The policy should contain the following provisions at the minimum, which are described in more detail below:

A clear explanation of prohibited conduct; 
Assurance that employees who make complaints of policy violation or      provide information related to such complaints will be protected against      retaliation; 
A clearly described complaint process that provides at least two      accessible avenues of complaint; 
Assurance that the employer will protect the confidentiality of complaints      to the extent possible; 
A complaint process that provides a prompt, thorough, and impartial      investigation; and 
Assurance that the employer will take immediate and appropriate      corrective action when it determines that a policy violation has      occurred. 

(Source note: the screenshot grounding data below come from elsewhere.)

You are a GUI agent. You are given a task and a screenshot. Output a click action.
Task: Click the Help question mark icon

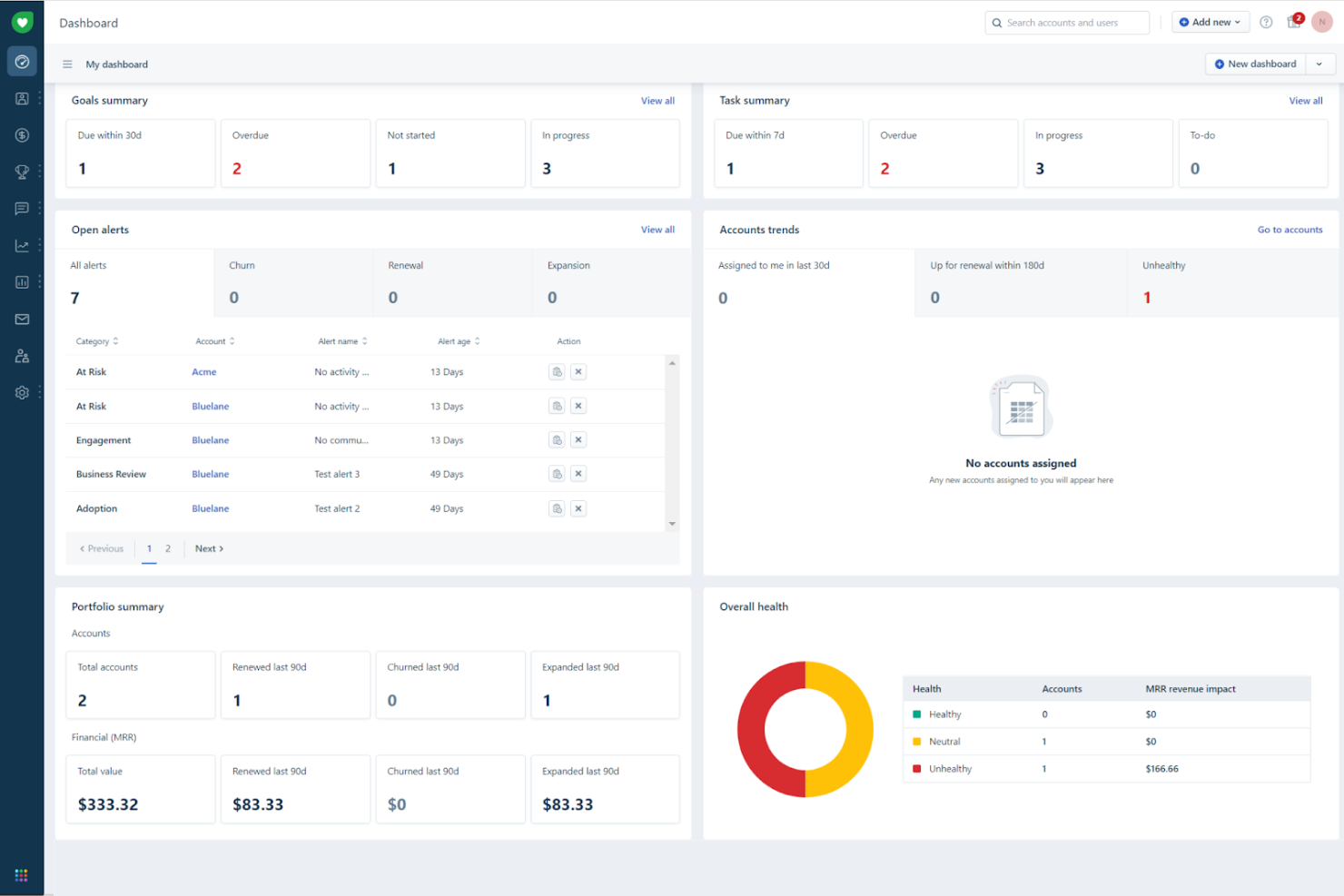(1266, 22)
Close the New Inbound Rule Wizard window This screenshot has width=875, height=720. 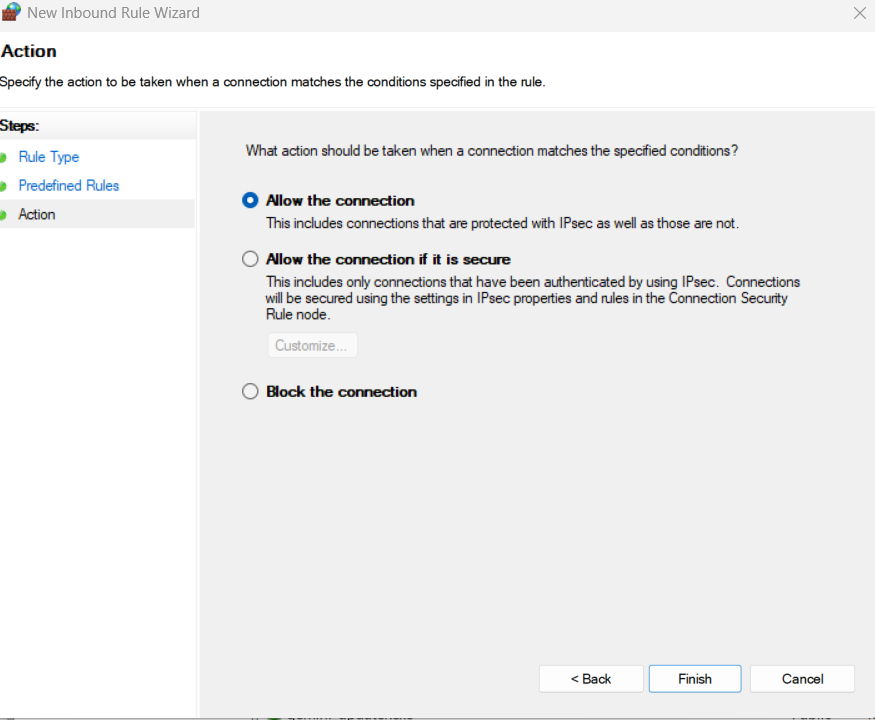[859, 13]
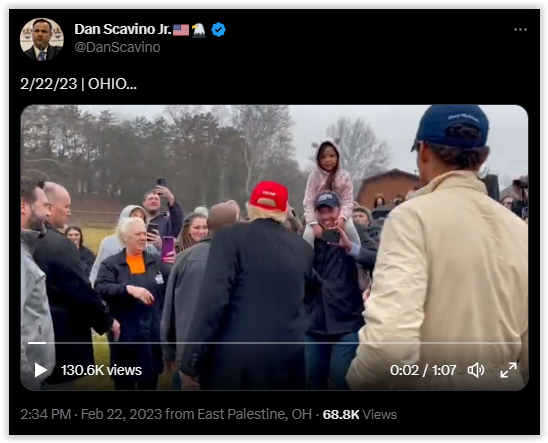Open Dan Scavino's profile avatar
The image size is (548, 443).
pyautogui.click(x=42, y=39)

Anti-Discrimination/Harassment: An employer’s policy should make clear that it will not tolerate discrimination or based on sex (with or without sexual conduct), race, color, religion, national origin, age, disability, and protected activity (i.e., opposition to prohibited discrimination or participation in the statutory complaint process). This prohibition should cover discrimination or harassment by anyone in the workplace – supervisors, co- workers, or non-employees.  Management should convey the seriousness of the prohibition. One way to do that is for the mandate to “come from the top,” i.e., from upper management.

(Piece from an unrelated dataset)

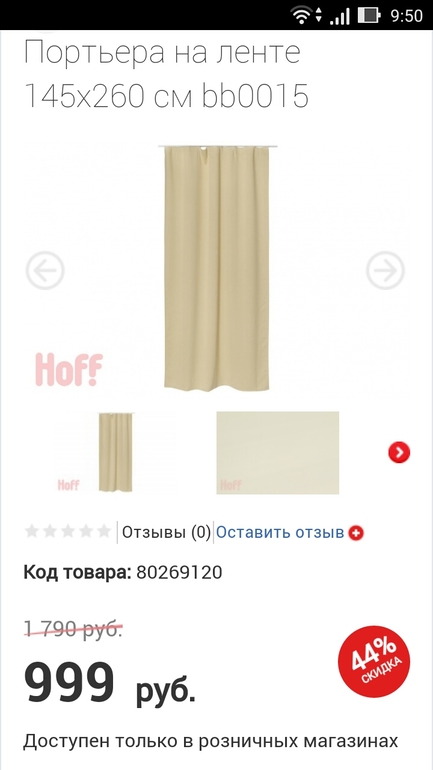Go to next product image with right arrow
Image resolution: width=433 pixels, height=770 pixels.
385,270
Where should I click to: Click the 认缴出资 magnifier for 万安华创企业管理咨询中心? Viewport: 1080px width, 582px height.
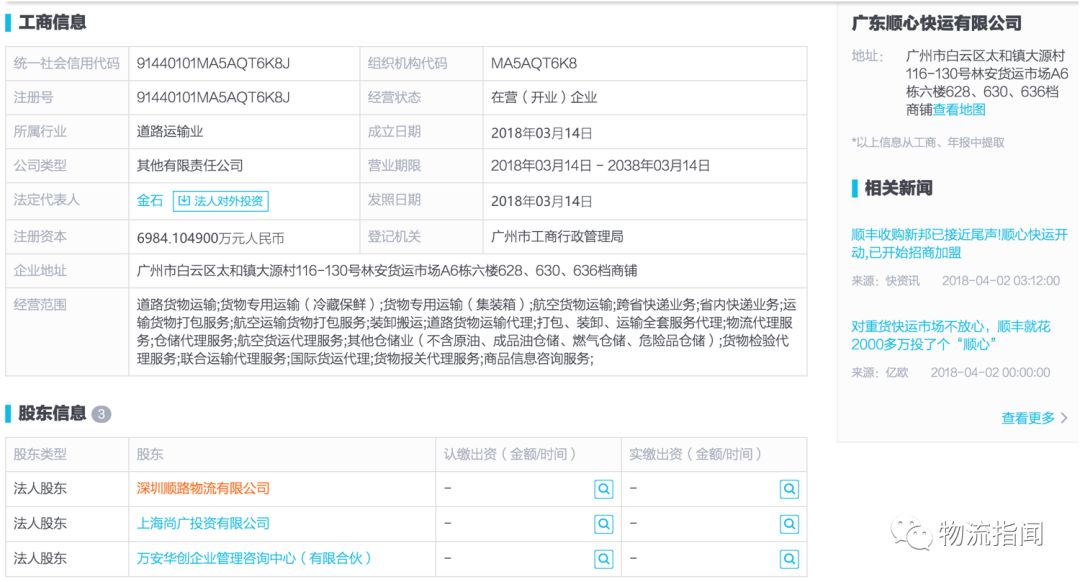[x=603, y=557]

The policy should encourage employees to report discrimination or harassment before it becomes severe or pervasive. While isolated incidents of discrimination or harassment generally do not violate federal law, a pattern of such incidents may be unlawful. Therefore, to discharge its duty of preventive care, the employer must make clear to employees that it will stop discrimination or harassment before it rises to the level of a violation of federal law.
Anti-Retaliation: An employer should make clear that it will not tolerate adverse treatment of employees because they report a policy violation or provide information related to such complaints. Such a policy and complaint procedure will not be effective without such an assurance.

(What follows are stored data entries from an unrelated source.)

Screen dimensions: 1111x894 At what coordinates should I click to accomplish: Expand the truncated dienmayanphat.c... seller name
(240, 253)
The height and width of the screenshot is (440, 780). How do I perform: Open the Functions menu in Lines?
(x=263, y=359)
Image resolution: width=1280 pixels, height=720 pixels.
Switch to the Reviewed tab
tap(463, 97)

Management should undertake whatever measures are necessary to ensure that retaliation does not occur. For example, when management investigates a complaint of a policy violation, the official who interviews the parties and witnesses should remind these individuals about the prohibition against retaliation. Management also should scrutinize employment decisions affecting the complainant and witnesses during and after the investigation to ensure that such decisions are not based on retaliatory motives.
Complaint Procedure: An employer’s complaint procedure should be designed to encourage victims to come forward. To that end, it should clearly explain the process and ensure that there are no unreasonable obstacles to complaints. A complaint procedure should not be rigid, since that could defeat the goal of preventing and correcting illegal conduct as well as conduct that violates company policies. When an employee complains to management about alleged conduct, the employer is obligated to investigate the allegation regardless of whether it conforms to a particular format or is made in writing.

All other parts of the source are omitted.